I don't think this particular argument holds water, even ignoring all the other aspects of a very complicated issue. First, the “payoffs” (that's mathematical jargon for the relative value of the results to each of the participants) are not symmetrical. In the “both unarmed” condition, the winner of the interaction is likely to be whoever is bigger, stronger, or the more experienced fighter—probably the criminal. The “both armed” condition raises the stakes and the danger for both, but is also equalizes them, so it is likely to benefit the homeowner relative to the burglar. Second, it assumes that both the criminal and the homeowner place equal value on their own safety. This is a psychological question. Perhaps the burglar is a sociopath who values violence for its own sake. It also makes the assumption that the “both unarmed” condition is something that's possible to achieve in real life.

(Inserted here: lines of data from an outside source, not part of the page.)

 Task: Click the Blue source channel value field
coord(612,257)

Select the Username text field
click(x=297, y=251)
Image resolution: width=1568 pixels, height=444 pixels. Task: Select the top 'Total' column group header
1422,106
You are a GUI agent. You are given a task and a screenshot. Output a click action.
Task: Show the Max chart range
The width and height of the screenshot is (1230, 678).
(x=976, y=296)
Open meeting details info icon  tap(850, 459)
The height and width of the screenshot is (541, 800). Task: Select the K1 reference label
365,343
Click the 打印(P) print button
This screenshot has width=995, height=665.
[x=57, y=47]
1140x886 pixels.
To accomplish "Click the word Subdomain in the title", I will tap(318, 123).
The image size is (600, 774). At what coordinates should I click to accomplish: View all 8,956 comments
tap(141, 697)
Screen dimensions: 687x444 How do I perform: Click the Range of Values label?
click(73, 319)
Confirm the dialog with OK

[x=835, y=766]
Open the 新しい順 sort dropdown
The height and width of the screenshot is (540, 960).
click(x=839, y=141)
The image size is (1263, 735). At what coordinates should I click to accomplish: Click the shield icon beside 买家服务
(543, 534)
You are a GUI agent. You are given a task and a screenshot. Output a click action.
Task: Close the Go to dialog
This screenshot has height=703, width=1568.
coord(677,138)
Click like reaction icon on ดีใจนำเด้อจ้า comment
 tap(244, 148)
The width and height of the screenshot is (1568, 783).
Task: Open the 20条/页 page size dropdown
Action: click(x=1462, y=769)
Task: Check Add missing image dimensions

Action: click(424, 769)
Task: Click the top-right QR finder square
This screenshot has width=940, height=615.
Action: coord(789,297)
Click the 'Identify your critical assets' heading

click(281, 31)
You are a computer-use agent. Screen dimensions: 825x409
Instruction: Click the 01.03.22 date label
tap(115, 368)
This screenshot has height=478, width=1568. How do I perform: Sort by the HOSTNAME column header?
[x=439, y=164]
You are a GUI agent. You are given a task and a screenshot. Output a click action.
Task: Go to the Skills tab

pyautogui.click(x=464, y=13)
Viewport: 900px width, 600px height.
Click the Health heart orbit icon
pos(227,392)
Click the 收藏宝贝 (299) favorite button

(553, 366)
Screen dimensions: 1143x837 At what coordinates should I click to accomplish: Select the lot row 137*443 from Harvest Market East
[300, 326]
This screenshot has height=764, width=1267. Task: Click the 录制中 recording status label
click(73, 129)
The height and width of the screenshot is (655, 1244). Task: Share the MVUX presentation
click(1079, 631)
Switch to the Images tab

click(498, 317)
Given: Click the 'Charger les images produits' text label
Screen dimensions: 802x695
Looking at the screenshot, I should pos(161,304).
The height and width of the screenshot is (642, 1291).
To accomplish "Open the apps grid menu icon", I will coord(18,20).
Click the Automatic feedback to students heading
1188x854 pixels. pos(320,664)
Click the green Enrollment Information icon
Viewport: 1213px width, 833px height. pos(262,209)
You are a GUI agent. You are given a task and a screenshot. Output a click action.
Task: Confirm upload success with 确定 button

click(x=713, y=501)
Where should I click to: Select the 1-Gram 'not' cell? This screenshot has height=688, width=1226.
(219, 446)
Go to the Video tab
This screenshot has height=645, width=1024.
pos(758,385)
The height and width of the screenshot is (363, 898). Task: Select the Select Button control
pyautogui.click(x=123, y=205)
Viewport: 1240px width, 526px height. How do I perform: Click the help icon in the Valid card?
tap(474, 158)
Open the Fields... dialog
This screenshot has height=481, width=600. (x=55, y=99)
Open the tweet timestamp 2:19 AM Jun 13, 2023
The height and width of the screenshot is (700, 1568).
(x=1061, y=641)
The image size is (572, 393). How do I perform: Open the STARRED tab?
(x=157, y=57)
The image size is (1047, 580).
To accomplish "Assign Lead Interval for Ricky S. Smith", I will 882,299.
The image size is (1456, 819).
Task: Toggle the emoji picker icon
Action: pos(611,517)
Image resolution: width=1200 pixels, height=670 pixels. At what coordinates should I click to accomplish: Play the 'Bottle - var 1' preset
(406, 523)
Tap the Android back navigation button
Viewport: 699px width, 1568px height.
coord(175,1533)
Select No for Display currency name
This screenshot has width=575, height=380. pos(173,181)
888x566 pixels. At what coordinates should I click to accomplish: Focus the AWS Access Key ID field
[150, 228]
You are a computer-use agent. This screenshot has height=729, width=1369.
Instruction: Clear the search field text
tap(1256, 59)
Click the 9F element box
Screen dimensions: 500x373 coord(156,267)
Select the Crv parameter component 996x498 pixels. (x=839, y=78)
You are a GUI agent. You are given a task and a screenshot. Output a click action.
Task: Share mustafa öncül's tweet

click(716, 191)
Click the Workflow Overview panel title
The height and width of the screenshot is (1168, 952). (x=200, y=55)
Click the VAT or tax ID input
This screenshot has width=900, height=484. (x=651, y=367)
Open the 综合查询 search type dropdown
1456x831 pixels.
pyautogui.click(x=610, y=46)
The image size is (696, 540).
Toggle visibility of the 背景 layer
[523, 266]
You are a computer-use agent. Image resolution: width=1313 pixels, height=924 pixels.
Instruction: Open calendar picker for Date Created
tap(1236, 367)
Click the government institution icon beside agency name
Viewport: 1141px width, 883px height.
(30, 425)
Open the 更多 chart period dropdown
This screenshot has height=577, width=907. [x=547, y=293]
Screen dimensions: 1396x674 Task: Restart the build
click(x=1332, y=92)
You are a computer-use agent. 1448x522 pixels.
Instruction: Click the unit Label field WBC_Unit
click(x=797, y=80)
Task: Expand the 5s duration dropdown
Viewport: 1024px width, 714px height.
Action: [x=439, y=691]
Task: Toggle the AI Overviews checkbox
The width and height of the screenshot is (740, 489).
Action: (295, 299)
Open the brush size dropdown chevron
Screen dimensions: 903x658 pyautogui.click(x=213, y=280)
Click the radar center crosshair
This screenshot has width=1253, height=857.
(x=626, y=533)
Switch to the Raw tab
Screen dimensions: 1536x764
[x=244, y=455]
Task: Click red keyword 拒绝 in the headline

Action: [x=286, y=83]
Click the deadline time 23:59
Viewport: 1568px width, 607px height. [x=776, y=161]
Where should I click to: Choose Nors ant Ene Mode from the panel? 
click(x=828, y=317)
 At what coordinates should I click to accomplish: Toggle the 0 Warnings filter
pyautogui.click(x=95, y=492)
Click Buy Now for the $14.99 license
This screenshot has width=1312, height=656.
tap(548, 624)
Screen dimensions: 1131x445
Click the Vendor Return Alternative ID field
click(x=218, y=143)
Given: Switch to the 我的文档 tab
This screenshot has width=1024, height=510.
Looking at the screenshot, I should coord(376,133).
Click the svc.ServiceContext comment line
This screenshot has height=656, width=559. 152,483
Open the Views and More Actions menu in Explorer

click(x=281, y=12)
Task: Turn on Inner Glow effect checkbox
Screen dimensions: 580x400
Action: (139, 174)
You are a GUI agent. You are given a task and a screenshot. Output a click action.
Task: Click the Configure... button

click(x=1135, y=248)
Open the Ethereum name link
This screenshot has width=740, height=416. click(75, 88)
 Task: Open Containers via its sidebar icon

Another way out of the prisoner's dilemma is available when situations are repeated more than once: reciprocity. When we have multiple interactions with people, we can gain a reputation for being cooperative, making others more likely to cooperate with us. Robert Axelrod's classic experiments along these lines are explored in his book The Evolution of Cooperation. Reciprocity can also explain how our moral sense (and things like our ability to recognize faces) can evolve from the essentially selfish process of natural selection.

This concept is simple, and recognizing it in real life situations can make such a difference in life that it should be taught to everyone in grade school.